O maior genocídio de todos os tempos não foi o Holocausto, mas o dos povos indígenas


Pode parecer leviano, a princípio, o título do texto, porque o extermínio de vidas humanas, sob qualquer forma, é uma atrocidade que não pode ser comparada em número, nem em dor.

Entretanto, como memória coletiva, o Holocausto – talvez pela proximidade do fato histórico – esteja mais vivo, ou porque um determinado “tipo” de vida valha mais do que outro em certos imaginários culturais.

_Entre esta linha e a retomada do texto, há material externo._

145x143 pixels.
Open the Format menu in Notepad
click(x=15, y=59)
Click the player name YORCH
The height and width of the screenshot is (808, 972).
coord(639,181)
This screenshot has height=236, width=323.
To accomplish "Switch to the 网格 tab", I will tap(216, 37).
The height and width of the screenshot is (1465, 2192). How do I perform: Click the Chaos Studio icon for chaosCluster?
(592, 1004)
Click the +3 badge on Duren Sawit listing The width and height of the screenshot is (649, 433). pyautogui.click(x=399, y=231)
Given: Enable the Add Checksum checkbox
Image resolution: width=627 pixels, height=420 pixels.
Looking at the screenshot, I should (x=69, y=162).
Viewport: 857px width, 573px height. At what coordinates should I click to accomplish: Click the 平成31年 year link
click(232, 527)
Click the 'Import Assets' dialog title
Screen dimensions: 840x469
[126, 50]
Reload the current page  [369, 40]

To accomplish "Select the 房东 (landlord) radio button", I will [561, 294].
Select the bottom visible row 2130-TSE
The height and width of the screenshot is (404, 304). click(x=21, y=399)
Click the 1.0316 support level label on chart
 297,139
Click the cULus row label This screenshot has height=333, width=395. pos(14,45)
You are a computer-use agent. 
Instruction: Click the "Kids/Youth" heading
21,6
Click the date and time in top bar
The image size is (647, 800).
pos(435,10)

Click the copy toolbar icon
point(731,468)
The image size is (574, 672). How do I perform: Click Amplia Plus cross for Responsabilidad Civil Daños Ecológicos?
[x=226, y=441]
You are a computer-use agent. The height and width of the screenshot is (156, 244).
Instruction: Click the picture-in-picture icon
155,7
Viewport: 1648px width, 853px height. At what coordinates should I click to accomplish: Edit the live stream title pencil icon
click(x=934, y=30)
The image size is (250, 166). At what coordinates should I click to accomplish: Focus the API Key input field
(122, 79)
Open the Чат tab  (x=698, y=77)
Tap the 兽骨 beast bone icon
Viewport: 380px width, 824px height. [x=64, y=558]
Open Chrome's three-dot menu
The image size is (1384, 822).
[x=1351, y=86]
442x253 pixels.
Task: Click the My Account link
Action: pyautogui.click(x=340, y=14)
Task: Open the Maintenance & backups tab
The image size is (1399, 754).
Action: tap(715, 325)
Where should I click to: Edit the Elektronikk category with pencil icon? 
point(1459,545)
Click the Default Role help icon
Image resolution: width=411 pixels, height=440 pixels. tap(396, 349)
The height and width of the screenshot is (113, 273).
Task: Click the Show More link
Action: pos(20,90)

No livro “Controvérsia de Valadolid”, de Jean-Claude Carrière, mostra-se um debate havido entre o padre dominicano Las Casas, um defensor dos indígenas americanos, e Luis Sepúlveda, um filósofo seguidor de Aristóteles, sobre se os índios da recém conquistada América eram seres humanos e, portanto, teriam uma alma que poderia ser salva por Deus. Sepúlveda advoga, diante do cardeal que representava o Papa, que “não, esses não são homens como nós”; enquanto Las Casas defende: “Sim, eles são homens como nós.”

Extermínio “autorizado”

A problemática apresenta como, há séculos, os indígenas são tratados por aqueles que se dizem os guardiães da cultura e da civilidade: como seres não humanos e incapazes de despertar empatia, sendo, portanto, autorizado o seu extermínio sem qualquer tipo de culpa, já que sequer eles teriam as suas almas salvas por Deus.

Isso explica, em parte, a razão pelas qual as vidas indígenas importam pouco e seu genocídio teria sido relativizado no plano histórico em relação ao Holocausto – e não apenas as vidas indígenas, como também a dos africanos escravizados que foram trazidos ao continente americano ou, mais recentemente, aqueles que foram dizimados durante os processos de independência das colônias africanas.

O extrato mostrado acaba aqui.